CONSIGNES DE TRAVAIL:
(A) Renvoyez à l'identique le passage de l'extrait sur le traité de Lisbonne qui commence à « Déclaration du Gouvernement » et se termine à « à ce résultat. ».
(B) D'après l'extrait sur le traité de Lisbonne, répondez brièvement aux questions suivantes :
(i) En quelle année les électeurs français et néerlandais ont-ils rejeté le projet de traité constitutionnel européen ?
(ii) Dans quel quotidien l'analyse de Valéry Giscard d'Estaing est-elle parue ?
(iii) Quel est le seul pays dont les électeurs ont été invités à se prononcer sur le traité de Lisbonne ?

EXTRAIT DU TEXTE:
◇ ◇ ◇ ◇ ◇ ◇ ◇

La ratification du traité de Lisbonne aura été une parodie de démocratie

Déclaration du Gouvernement préalable au Conseil européen des 29 et 30 octobre 2009 -

Par / 27 octobre 2009

Monsieur le président, monsieur le secrétaire d’État, mes chers collègues, le prochain Conseil européen se tiendra dans la perspective de la mise en œuvre du traité de Lisbonne. Beaucoup ici s’en satisferont tant il aura fallu d’acharnement pour arriver à ce résultat.

M. le ministre des affaires étrangères et européennes y voit même un traité qui conduit « à une Europe plus démocratique et plus proche des citoyens ». Curieux traité, pourtant, qui prétend construire la démocratie tout en la piétinant dans son mode d’adoption. Inquiétante Europe qui se construit sans les citoyens, loin de leurs préoccupations.

M. Haenel nous rappelait le rejet du projet de traité constitutionnel européen par les électeurs français et néerlandais en 2005.

Or, loin de respecter le verdict des urnes, les principaux dirigeants européens ont décidé de le contourner en rédigeant une sorte de plagiat du projet de traité. Ce n’est pas moi qui le dis, c’est un expert en la matière qui décrivait ainsi le traité de Lisbonne, il y a exactement deux ans, jour pour jour : « Si l’on en vient maintenant au contenu, le résultat est que les propositions institutionnelles – les seules qui comptaient pour les conventionnels – se retrouvent intégralement dans le traité de Lisbonne, mais dans un ordre différent, et insérés dans les traités antérieurs.[…] Ainsi l’expression “concurrence libre et non faussée”, qui figurait à l’article 2 du projet, est retirée à la demande du président Sarkozy, mais elle est reprise, à la requête des Britanniques, dans un protocole annexé au traité qui stipule que : “le marché intérieur, tel qu’il est défini à l’article 3 du traité, comprend un système garantissant que la concurrence n’est pas faussée” […] Quel est l’intérêt de cette subtile manœuvre ? D’abord et avant tout d’échapper à la contrainte du recours au référendum, grâce à la dispersion des articles, et au renoncement au vocabulaire constitutionnel. »

Vous avez certainement reconnu l’analyse de Valéry Giscard d’Estaing, parue dans le quotidien Le Monde ; et là, malheureusement, il ne s’agit pas d’un roman !

La ratification du traité de Lisbonne aura bien été une parodie de démocratie. Les chefs d’États, M. Sarkozy en tête, ont de concert choisi de passer outre les avis des peuples en ne les consultant pas. Ainsi, seule l’Irlande a invité ses électeurs à s’exprimer, sa constitution imposant cette démarche. Là encore, nous nous souvenons du résultat : les Irlandais ont rejeté le traité de Lisbonne, qui devait donc être caduc le 12 juin 2008.

◇ ◇ ◇ ◇ ◇ ◇ ◇

DONNÉES FOURNIES:
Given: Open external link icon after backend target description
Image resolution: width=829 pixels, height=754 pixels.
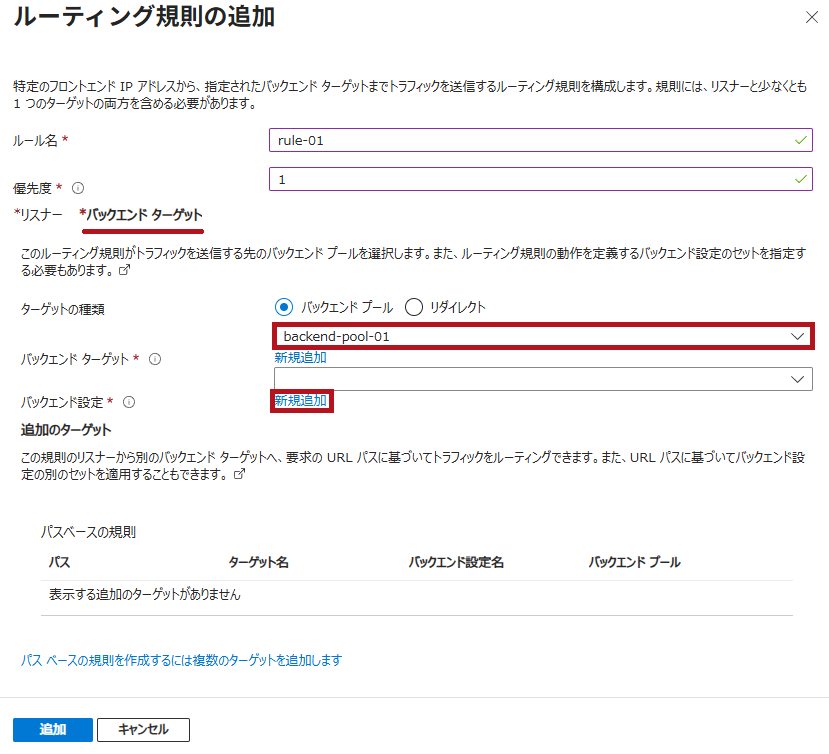Looking at the screenshot, I should [125, 271].
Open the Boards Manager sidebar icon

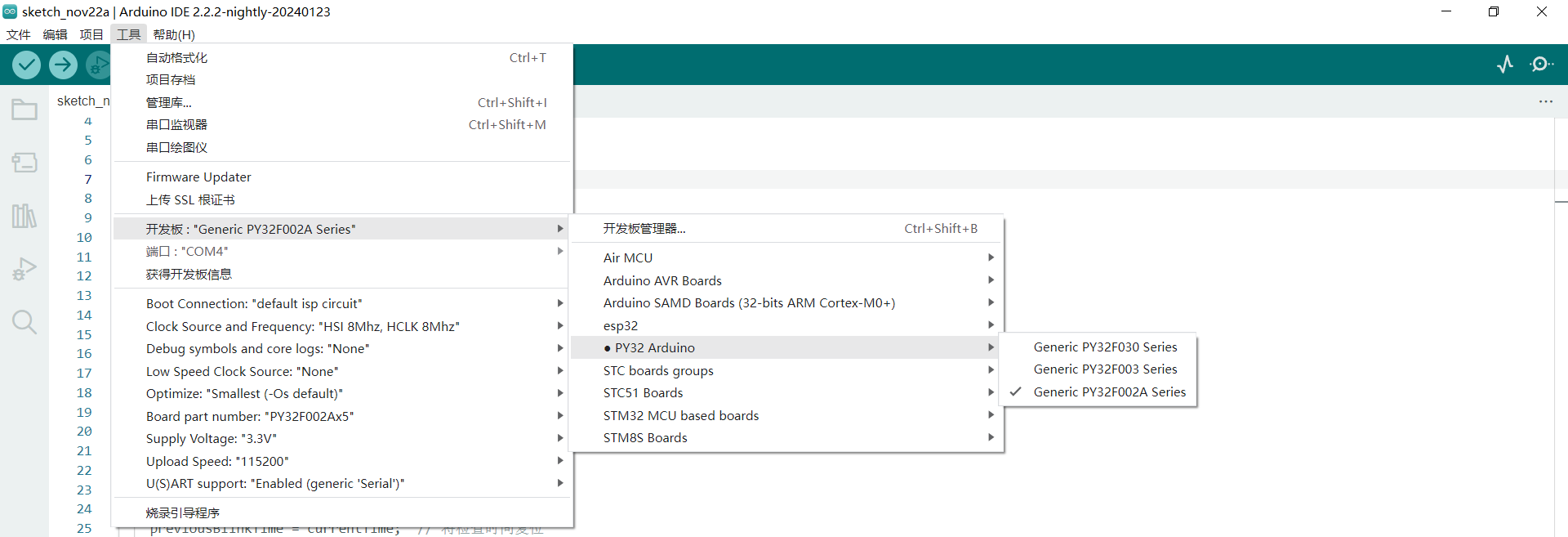[x=24, y=163]
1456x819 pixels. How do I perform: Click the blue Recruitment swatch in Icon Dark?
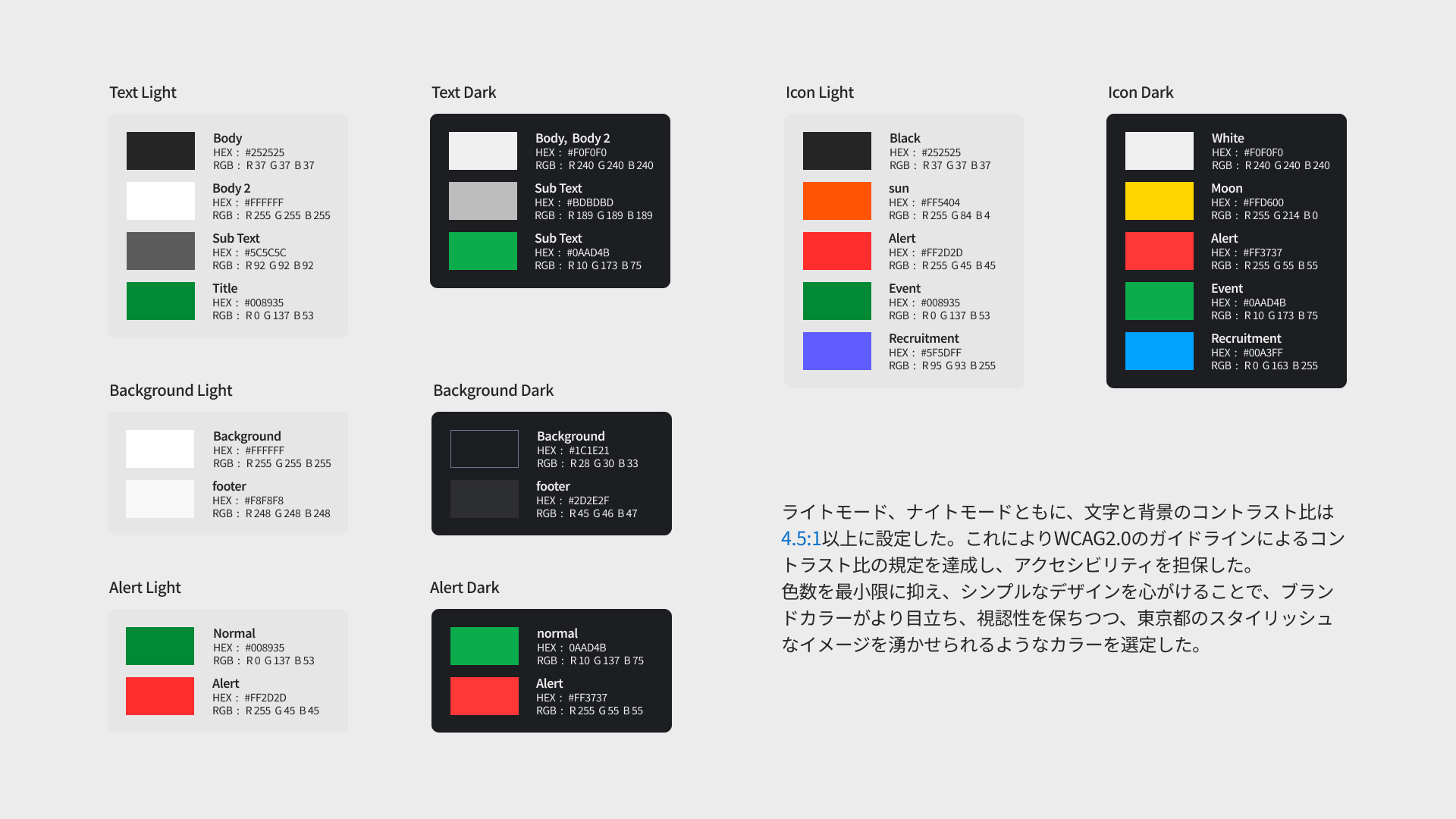click(1159, 351)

◇ ◇ ◇ ◇ ◇ ◇ ◇

RÉPONSES AUX CONSIGNES:
(A)
Déclaration du Gouvernement préalable au Conseil européen des 29 et 30 octobre 2009 -

Par / 27 octobre 2009

Monsieur le président, monsieur le secrétaire d’État, mes chers collègues, le prochain Conseil européen se tiendra dans la perspective de la mise en œuvre du traité de Lisbonne. Beaucoup ici s’en satisferont tant il aura fallu d’acharnement pour arriver à ce résultat.

(B)
(i) En 2005.
(ii) Le Monde.
(iii) L'Irlande.